=== Exercise materials ===

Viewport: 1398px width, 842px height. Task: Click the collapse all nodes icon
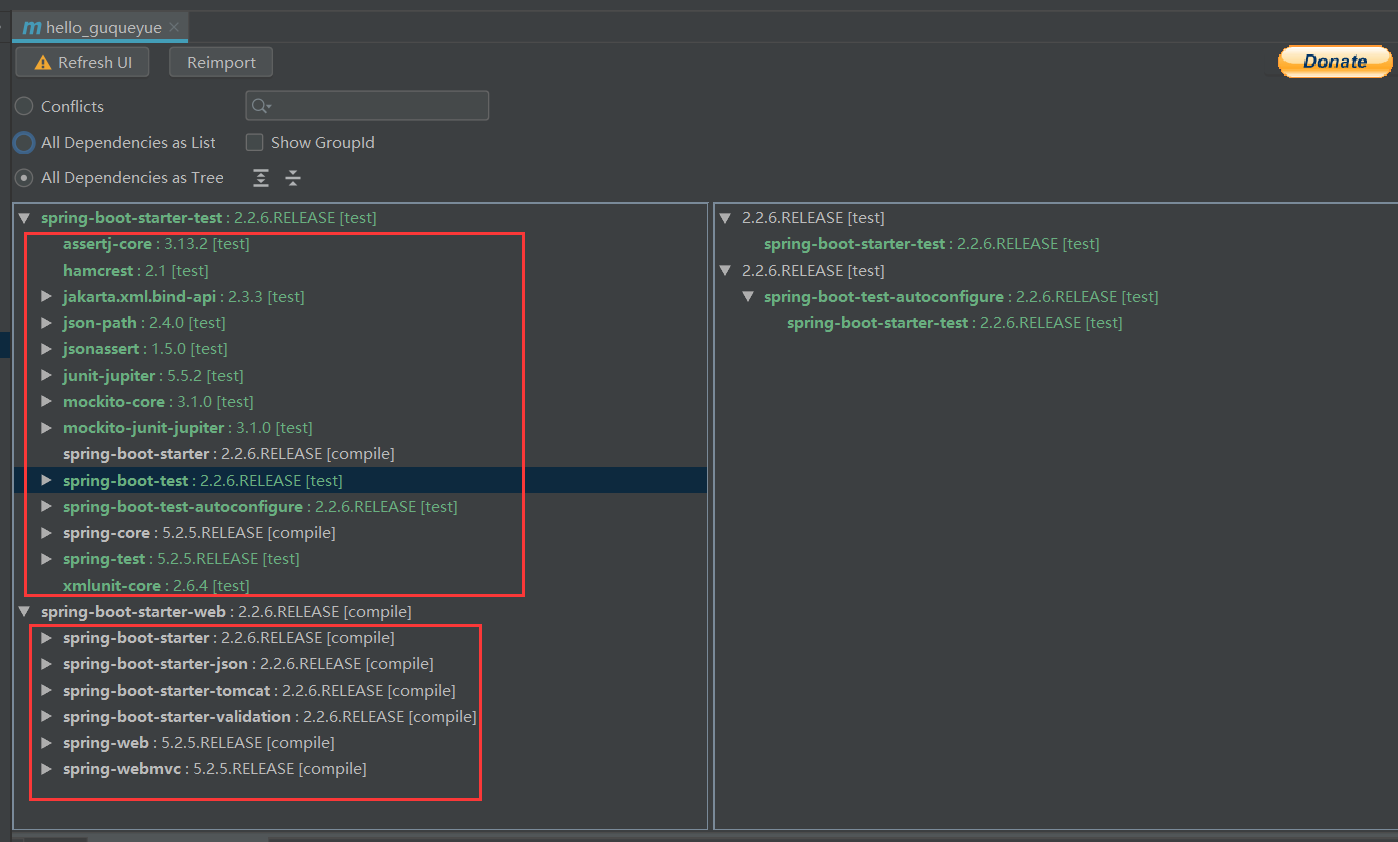(292, 177)
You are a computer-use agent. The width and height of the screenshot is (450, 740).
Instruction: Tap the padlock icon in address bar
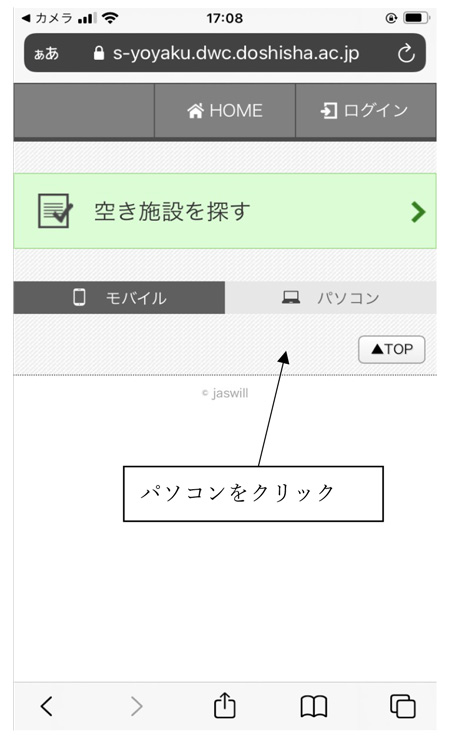(x=99, y=52)
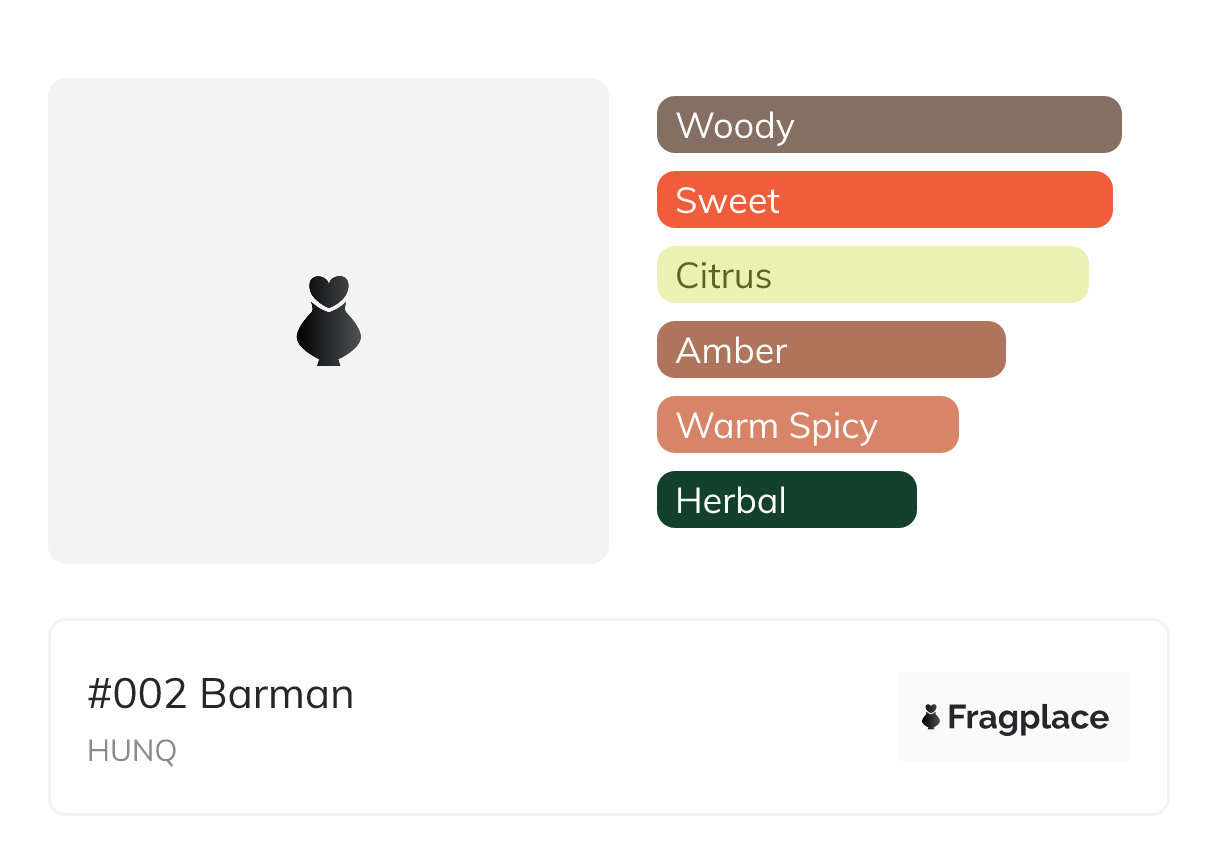Click the "Herbal" text label
The image size is (1218, 864).
pyautogui.click(x=731, y=501)
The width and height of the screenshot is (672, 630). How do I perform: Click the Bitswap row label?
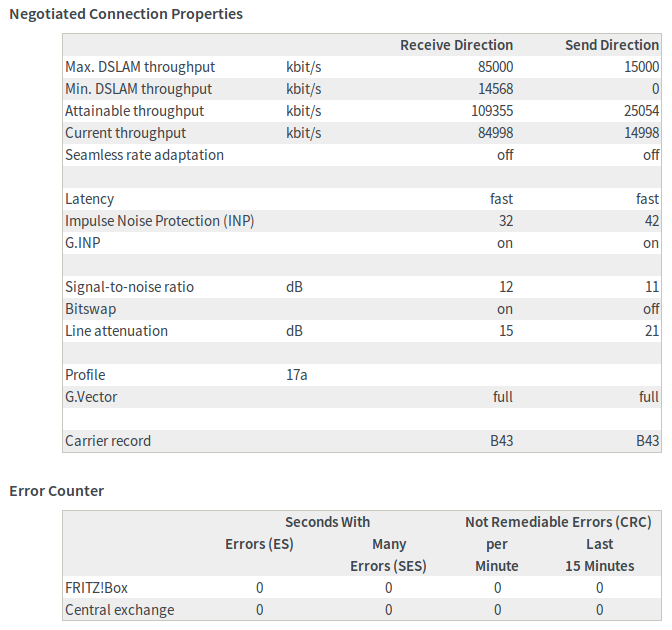click(90, 309)
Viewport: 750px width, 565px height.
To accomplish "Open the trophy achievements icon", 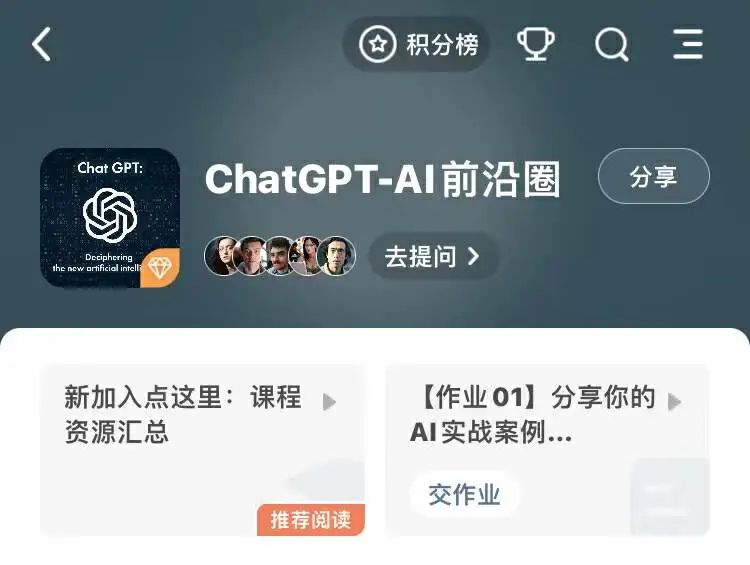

===

* Task prompt: Transcribe every line in the entries above, taking out only the images.

* Result for this task:
Viewport: 1398px width, 842px height. Task: Click the collapse all nodes icon
(292, 177)
You are a computer-use agent. The width and height of the screenshot is (450, 740).
Instruction: Tap the padlock icon in address bar
(x=99, y=52)
Click the "Herbal" text label
The image size is (1218, 864).
pyautogui.click(x=731, y=501)
The width and height of the screenshot is (672, 630). How do I perform: Click the Bitswap row label?
click(90, 309)
Viewport: 750px width, 565px height.
To accomplish "Open the trophy achievements icon", 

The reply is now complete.